I’m a freelancer, so really the theory is that I’m in control of my time, and thus can find the sweet spot of busyness and down time. Obviously, it doesn’t always work that way, particularly when you add a growing family, skills development, and travel to the mix. Laura contributes a lot to the management of my schedule, so we work together to make sure I’m not getting overwhelmed. We try to identify what ‘too much’ looks like, so when new work comes in we can schedule accordingly.
Do you have any favourite apps or tools to run your business?
Over the years, and thankfully less-so now, I have been a real app-strumpet; hungrily searching for the newest and best tools for managing time, clients, projects, to-do lists etc. Sometimes this search would replace actually doing the work. Mark Simonson talks about this in his recently published article about procrastination.
I have since learned to simplify, and Laura and I now use a combination of OmniFocus for day-to-day scheduling of tasks, Mail.app for email, Calendar.app for calendars, Dropbox for cloud syncing, Dropbox Paper for rich-text note taking and collaboration, iA Writer for mark-down and plain text notes, Xero for accounting and invoicing.
At this point we don’t have a need for a dedicated client/project management tool, we manage just fine with the above.
Do you have help in your business or do you do everything yourself?
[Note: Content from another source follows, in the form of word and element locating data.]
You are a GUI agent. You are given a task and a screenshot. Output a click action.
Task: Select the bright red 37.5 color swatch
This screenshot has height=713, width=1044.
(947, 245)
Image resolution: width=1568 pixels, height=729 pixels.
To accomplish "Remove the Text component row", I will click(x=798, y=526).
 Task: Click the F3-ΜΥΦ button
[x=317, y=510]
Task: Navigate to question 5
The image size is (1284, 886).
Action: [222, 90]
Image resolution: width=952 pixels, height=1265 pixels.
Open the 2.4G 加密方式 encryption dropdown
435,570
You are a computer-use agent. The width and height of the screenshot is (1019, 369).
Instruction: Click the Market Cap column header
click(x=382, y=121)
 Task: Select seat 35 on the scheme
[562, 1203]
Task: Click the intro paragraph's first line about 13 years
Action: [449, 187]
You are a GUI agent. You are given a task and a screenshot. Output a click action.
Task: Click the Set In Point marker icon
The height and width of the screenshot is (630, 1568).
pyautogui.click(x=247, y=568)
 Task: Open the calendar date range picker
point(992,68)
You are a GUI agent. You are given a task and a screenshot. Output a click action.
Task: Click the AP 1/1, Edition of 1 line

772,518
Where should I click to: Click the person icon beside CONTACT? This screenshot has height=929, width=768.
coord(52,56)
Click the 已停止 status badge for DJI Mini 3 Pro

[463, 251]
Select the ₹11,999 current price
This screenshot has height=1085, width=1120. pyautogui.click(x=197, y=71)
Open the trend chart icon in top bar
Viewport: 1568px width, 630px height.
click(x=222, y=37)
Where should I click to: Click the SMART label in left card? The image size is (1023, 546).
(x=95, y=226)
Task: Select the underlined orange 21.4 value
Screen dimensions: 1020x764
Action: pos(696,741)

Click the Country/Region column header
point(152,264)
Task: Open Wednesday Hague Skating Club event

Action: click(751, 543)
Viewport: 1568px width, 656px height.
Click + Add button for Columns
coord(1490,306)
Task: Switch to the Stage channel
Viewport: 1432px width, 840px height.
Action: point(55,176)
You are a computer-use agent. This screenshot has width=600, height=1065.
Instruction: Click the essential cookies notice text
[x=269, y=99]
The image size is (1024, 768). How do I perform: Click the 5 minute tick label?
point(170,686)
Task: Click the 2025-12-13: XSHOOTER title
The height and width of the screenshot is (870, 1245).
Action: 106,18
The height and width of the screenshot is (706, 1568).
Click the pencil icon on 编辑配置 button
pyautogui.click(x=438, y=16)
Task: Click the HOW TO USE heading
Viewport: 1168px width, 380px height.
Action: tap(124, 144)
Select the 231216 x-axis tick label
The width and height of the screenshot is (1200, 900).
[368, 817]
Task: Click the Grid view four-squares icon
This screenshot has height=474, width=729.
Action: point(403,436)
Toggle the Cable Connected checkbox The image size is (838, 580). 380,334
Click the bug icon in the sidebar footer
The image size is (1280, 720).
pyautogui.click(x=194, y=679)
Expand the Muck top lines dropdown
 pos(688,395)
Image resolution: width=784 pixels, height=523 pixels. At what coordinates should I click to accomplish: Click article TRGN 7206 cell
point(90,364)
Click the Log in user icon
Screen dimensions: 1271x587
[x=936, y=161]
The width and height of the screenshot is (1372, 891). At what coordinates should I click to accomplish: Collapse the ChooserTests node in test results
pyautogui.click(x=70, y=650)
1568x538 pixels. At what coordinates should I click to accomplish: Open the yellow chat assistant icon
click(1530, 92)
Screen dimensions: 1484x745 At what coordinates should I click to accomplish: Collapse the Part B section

Currently, it’s just Laura and myself. I think this will change sometime in the near future, as I transition out of graphic design and more into type design. Type design projects take such a long time from inception to completion, so we’ll be looking for some part-time help, both in graphic design and in some type design production tasks.
How do you get new clients?
Word of mouth primarily. Historically my main sources were Instagram/Dribbble, and occasionally other social media platforms. Since entering more seriously into the type design industry, and spending some years building my portfolio, I’ve found referrals and recommendations have overtaken the random enquiries, and I think this is a good thing.
What excites you most about speaking at Typism?
Very few of those closest to me are actively passionate about type design or lettering. When I get opportunities to be around like-minded people, it energises me so much. I love it. I remember thinking about my Typism talk the other day, and commiserating with Laura “What if I bore them with all these specific, nerdy, type design concepts!?” Then I remembered that the people listening are there for exactly that sort of thing! And I got really excited.